- [PROBLEM]
Take the records below from their first line through the line holding "Task: Click the", and set each of those lines down exactly, without pictures.

- [RECORD EXCERPTS]
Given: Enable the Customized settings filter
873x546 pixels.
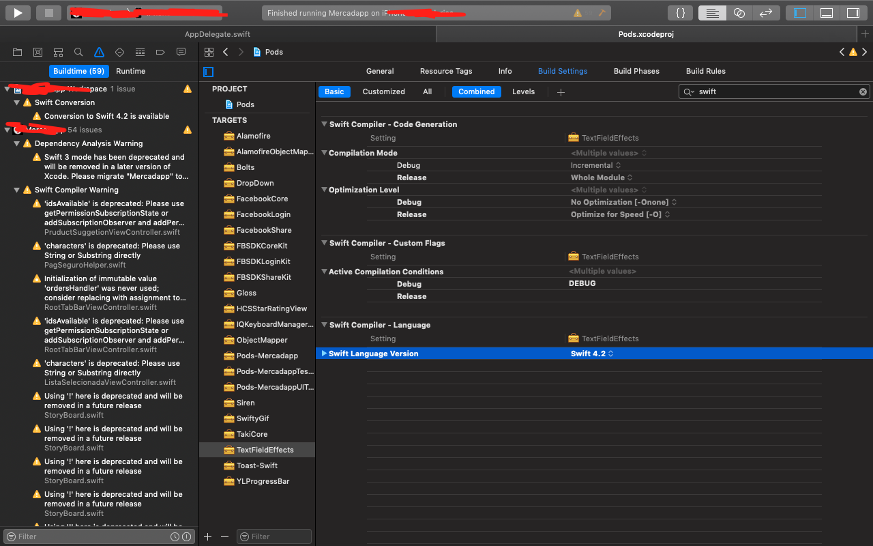Looking at the screenshot, I should click(383, 91).
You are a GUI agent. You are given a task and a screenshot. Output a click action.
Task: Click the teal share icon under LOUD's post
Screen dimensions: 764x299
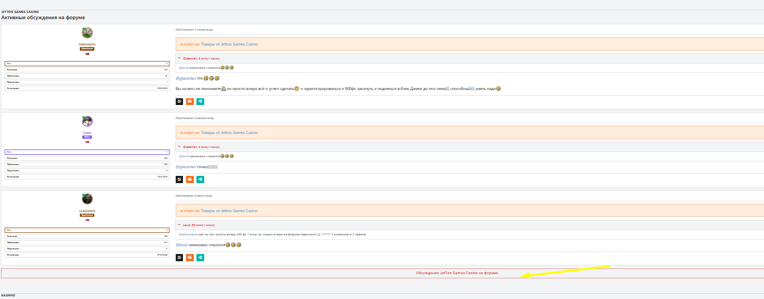click(x=200, y=180)
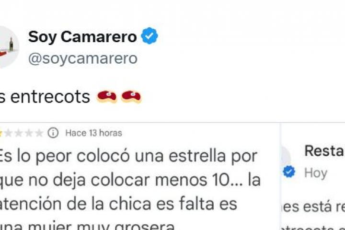This screenshot has width=345, height=230.
Task: Open the Soy Camarero display name
Action: [82, 37]
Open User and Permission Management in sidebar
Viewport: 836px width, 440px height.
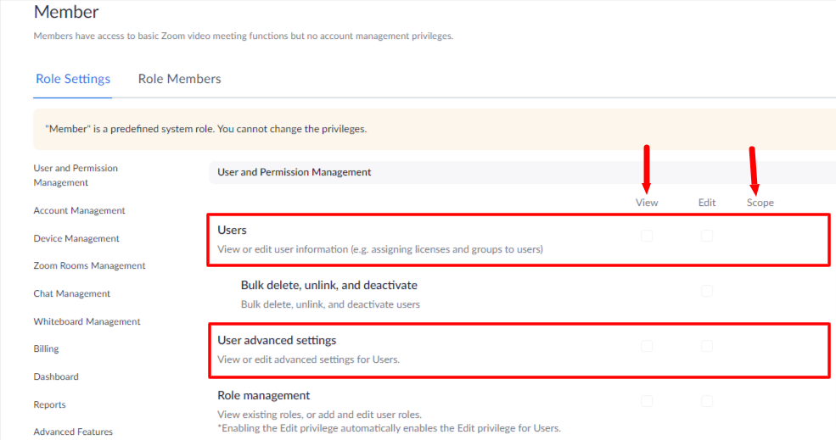(76, 175)
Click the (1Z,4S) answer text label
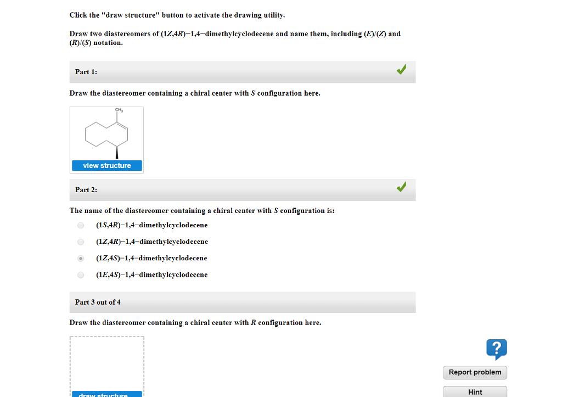 (x=152, y=258)
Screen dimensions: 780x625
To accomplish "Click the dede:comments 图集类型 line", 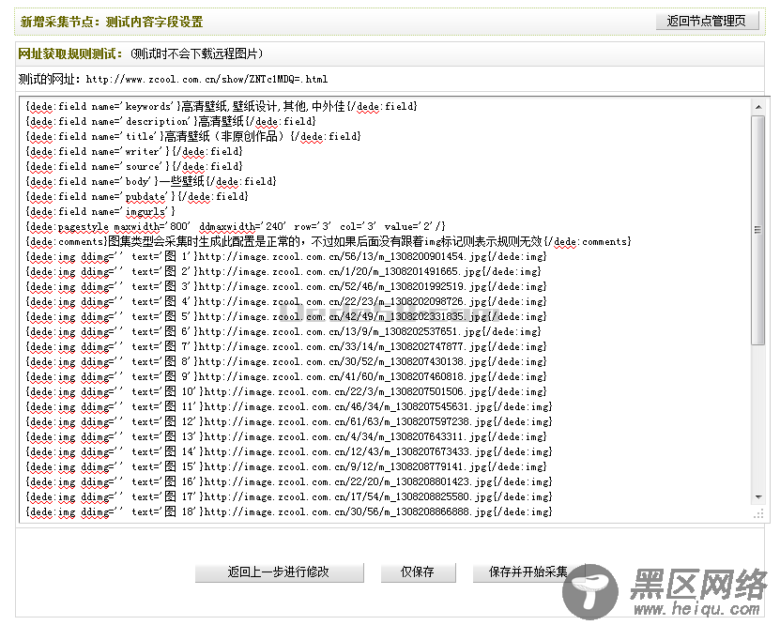I will (329, 241).
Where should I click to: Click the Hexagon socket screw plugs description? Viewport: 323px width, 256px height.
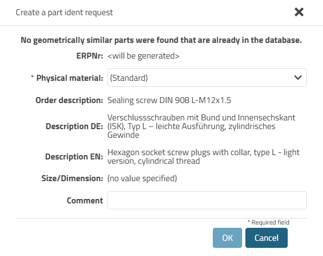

- [TASK ANSWER]
Given: Enable the Customized settings filter
873x546 pixels.
Looking at the screenshot, I should click(383, 91).
You are a GUI agent. You are given a task and a screenshot. Output a click action.
Task: Click the teal share icon under LOUD's post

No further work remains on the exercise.